▶ **YOUR GOAL**: Although the data below contains pictures, output only the lines between those holding "Task: Click OG" and "Select the args parameter", inclusive, exactly and without those pictures.

▶ **RECORDS**:
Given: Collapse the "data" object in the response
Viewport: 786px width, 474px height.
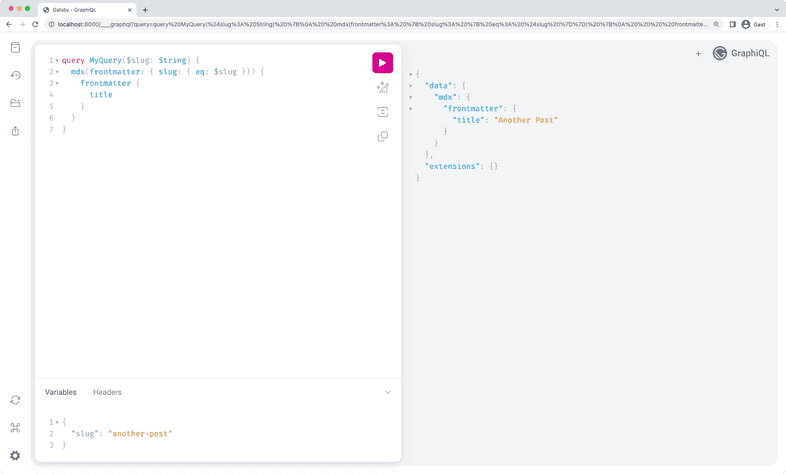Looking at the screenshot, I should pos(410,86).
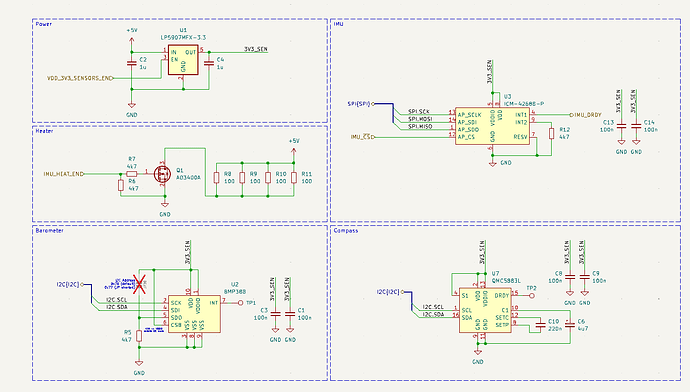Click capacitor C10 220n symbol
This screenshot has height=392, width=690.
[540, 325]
...
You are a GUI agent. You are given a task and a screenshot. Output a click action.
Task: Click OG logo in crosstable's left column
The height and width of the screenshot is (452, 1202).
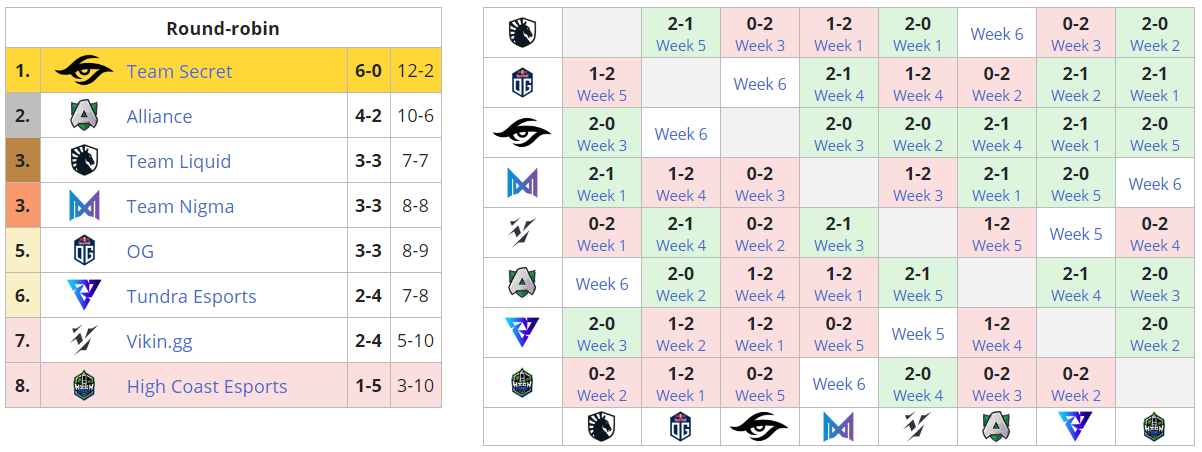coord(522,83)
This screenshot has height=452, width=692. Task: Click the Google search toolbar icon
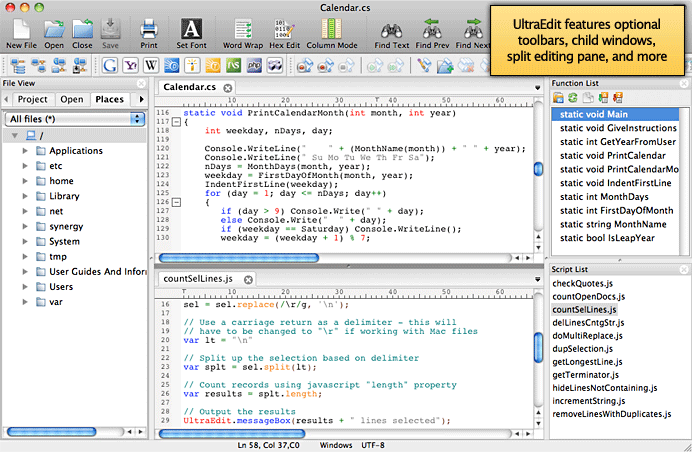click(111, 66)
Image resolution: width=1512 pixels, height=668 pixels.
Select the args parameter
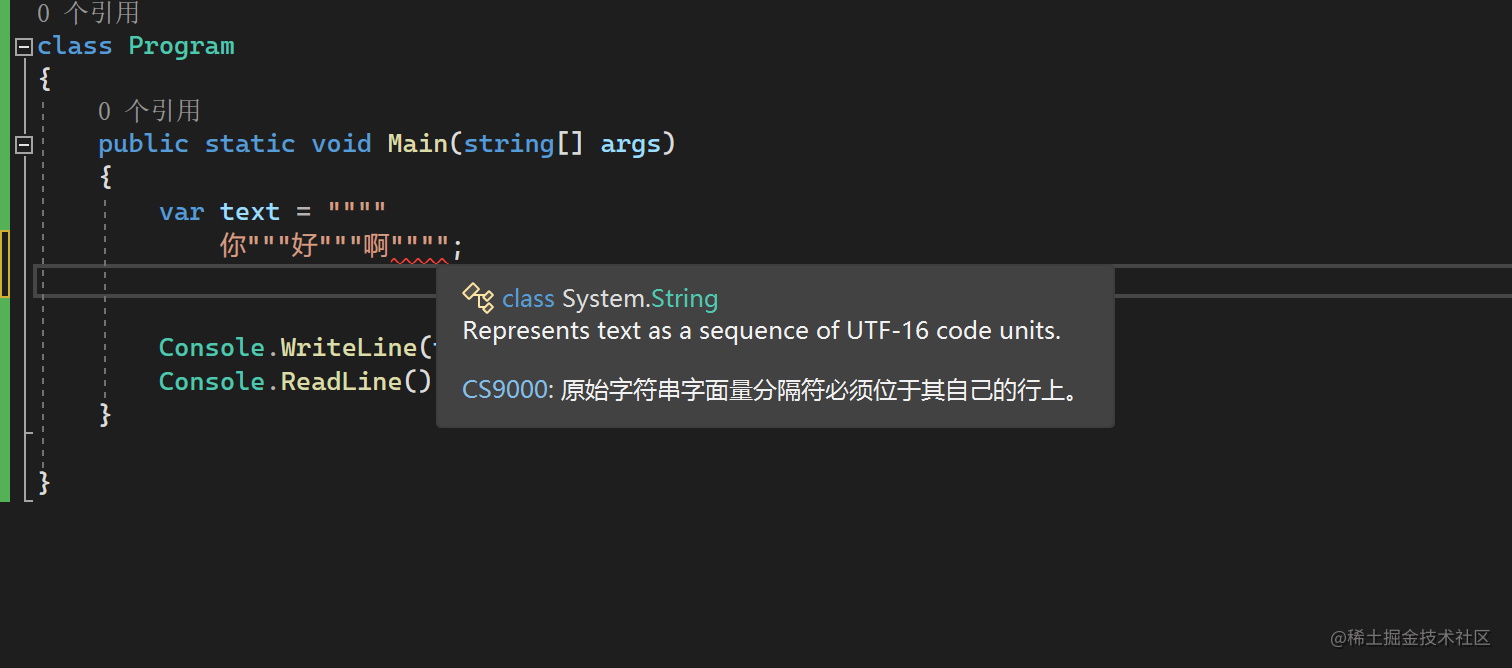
--
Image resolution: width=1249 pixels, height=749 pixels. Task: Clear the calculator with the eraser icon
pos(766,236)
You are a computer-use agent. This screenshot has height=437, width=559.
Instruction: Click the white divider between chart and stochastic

▶ **ANSWER SPACE**:
Task: Click OG logo in crosstable's left column
The height and width of the screenshot is (452, 1202).
coord(522,83)
This screenshot has height=452, width=692. Task: Click the Google search toolbar icon
click(111, 66)
Image resolution: width=1512 pixels, height=668 pixels.
Select the args parameter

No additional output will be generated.